Lista de tareas:
- a) ¿En qué ciudad nació Jorge Inostrosa, según el fragmento?
- b) Extrae del fragmento, sin ningún cambio, el tramo que va desde "L A   P R I" hasta "canciones y poemas.".

Fragmento proporcionado:
-.-.-

A P A R I C I Ó N   D E   S A N T I A G O   A P Ó S T O L

L A   P R I M E R A   A P A R I C I Ó N  M I L A G R O S A   E N   C H I L E


p o r   J o r g e   I n o s t r o s a

   

 

 

 

Jorge Inostrosa Cuevas (1919 en Iquique, Chile,- 5 de enero de 1975 en Santiago de Chile) fue un escritor y guionista chileno, famoso por sus novelas históricas como "Adiós al séptimo de línea".  Según él mismo dijo, vivió para escribir y de lo que ganaba escribiendo. Al morir tenía más de 30 títulos a su haber, junto a una importante cantidad de guiones para radio, televisión y cine, letras de canciones y poemas.

 


 

 

Voltejeando añejos infolios en la búsqueda paciente del pasado, nos topamos de improviso con esta vieja interrogante:  ¿por qué se llamó Santiago a la capital de Chile? ¿Qué impulso sentimental o muestra particular de fe en el santo tradicional de los gallegos llevó al fundador a denominar así a la primera ciudad  que su recio espadón delineara en las faldas del cerro Huelén?

-.-.-

Información proporcionada:

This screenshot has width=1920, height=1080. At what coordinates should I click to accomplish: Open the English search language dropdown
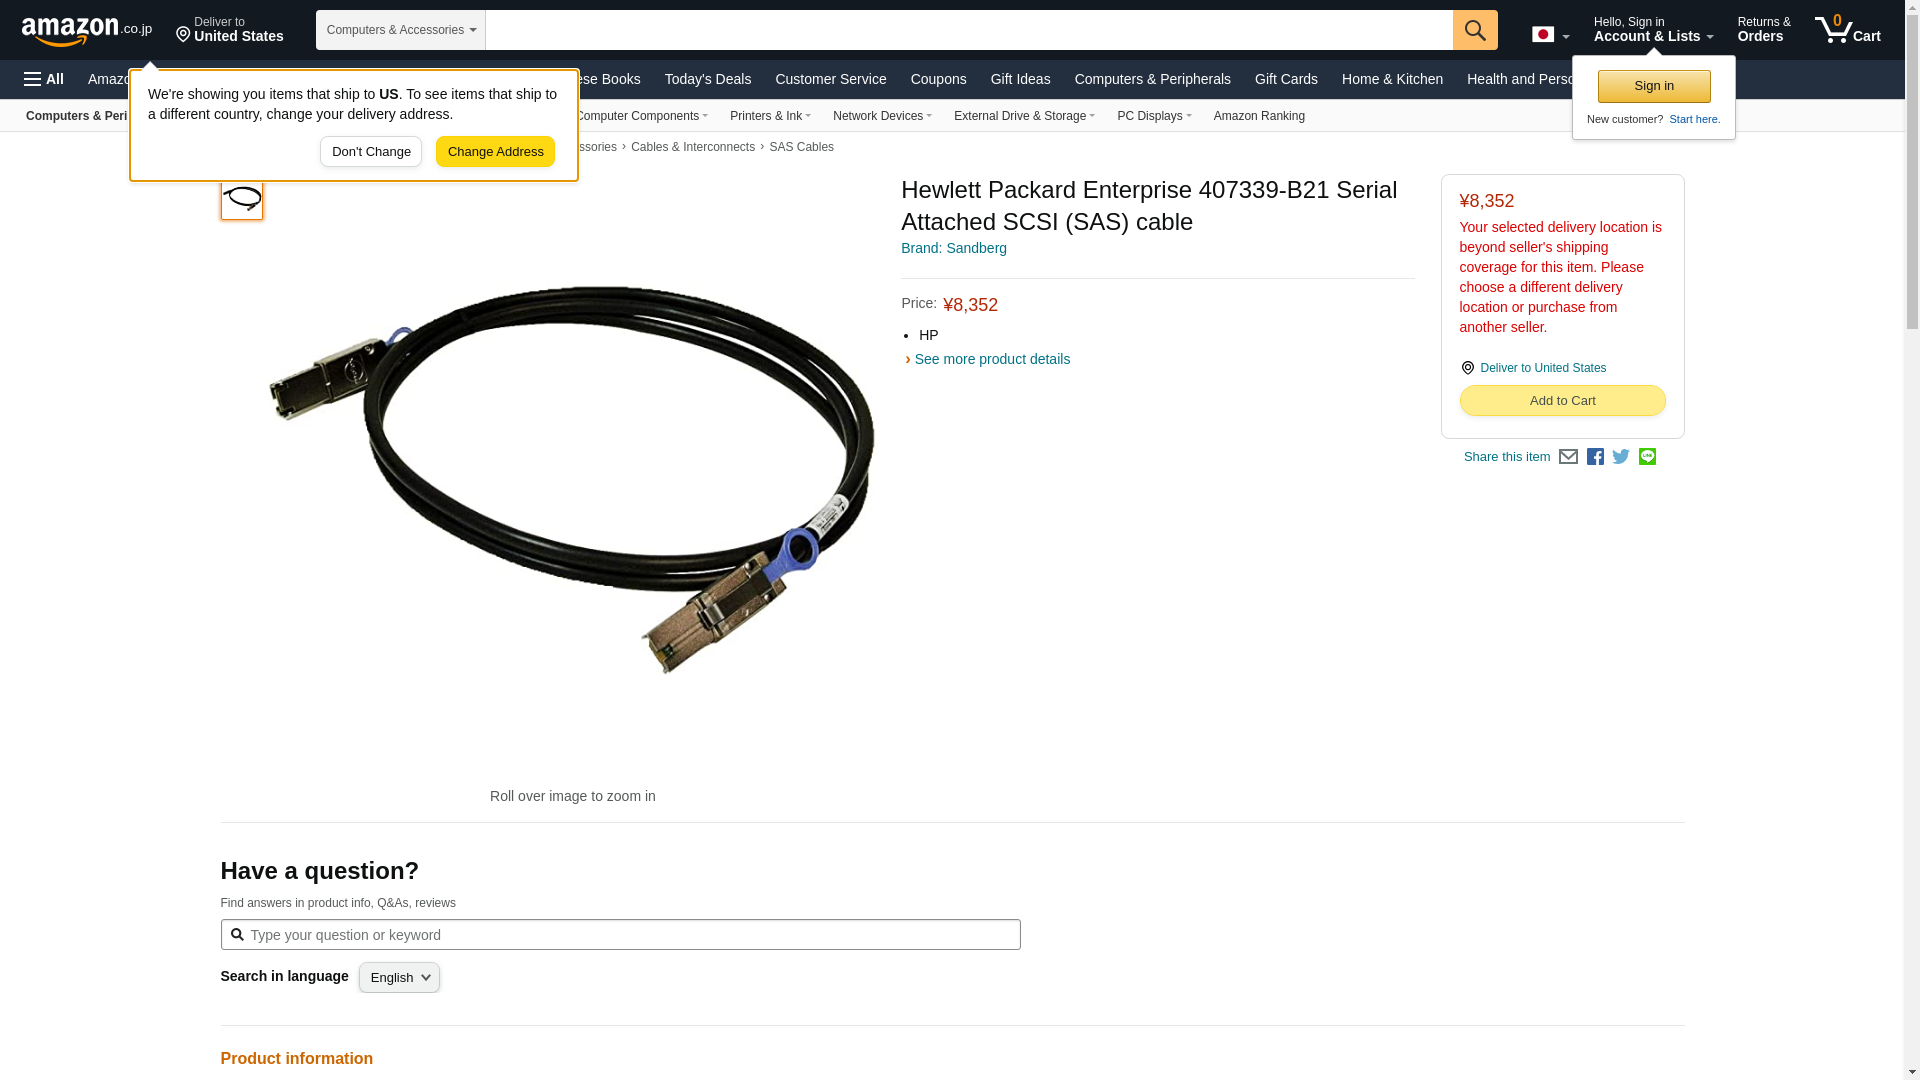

-.-.-

Respuestas esperadas:
- a) En Iquique, Chile.

- b)
L A   P R I M E R A   A P A R I C I Ó N  M I L A G R O S A   E N   C H I L E


p o r   J o r g e   I n o s t r o s a

   

 

 

 

Jorge Inostrosa Cuevas (1919 en Iquique, Chile,- 5 de enero de 1975 en Santiago de Chile) fue un escritor y guionista chileno, famoso por sus novelas históricas como "Adiós al séptimo de línea".  Según él mismo dijo, vivió para escribir y de lo que ganaba escribiendo. Al morir tenía más de 30 títulos a su haber, junto a una importante cantidad de guiones para radio, televisión y cine, letras de canciones y poemas.